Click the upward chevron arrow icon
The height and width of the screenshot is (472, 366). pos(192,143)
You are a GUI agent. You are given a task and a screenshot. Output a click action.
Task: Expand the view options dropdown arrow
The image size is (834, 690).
··········
- _Work instructions_: Output every line of the records above as a JSON list of strings, one string per line, and leave out any blank lines.

- _Final result_:
[
  "Click the upward chevron arrow icon",
  "The height and width of the screenshot is (472, 366). pos(192,143)",
  "You are a GUI agent. You are given a task and a screenshot. Output a click action.",
  "Task: Expand the view options dropdown arrow",
  "The image size is (834, 690)."
]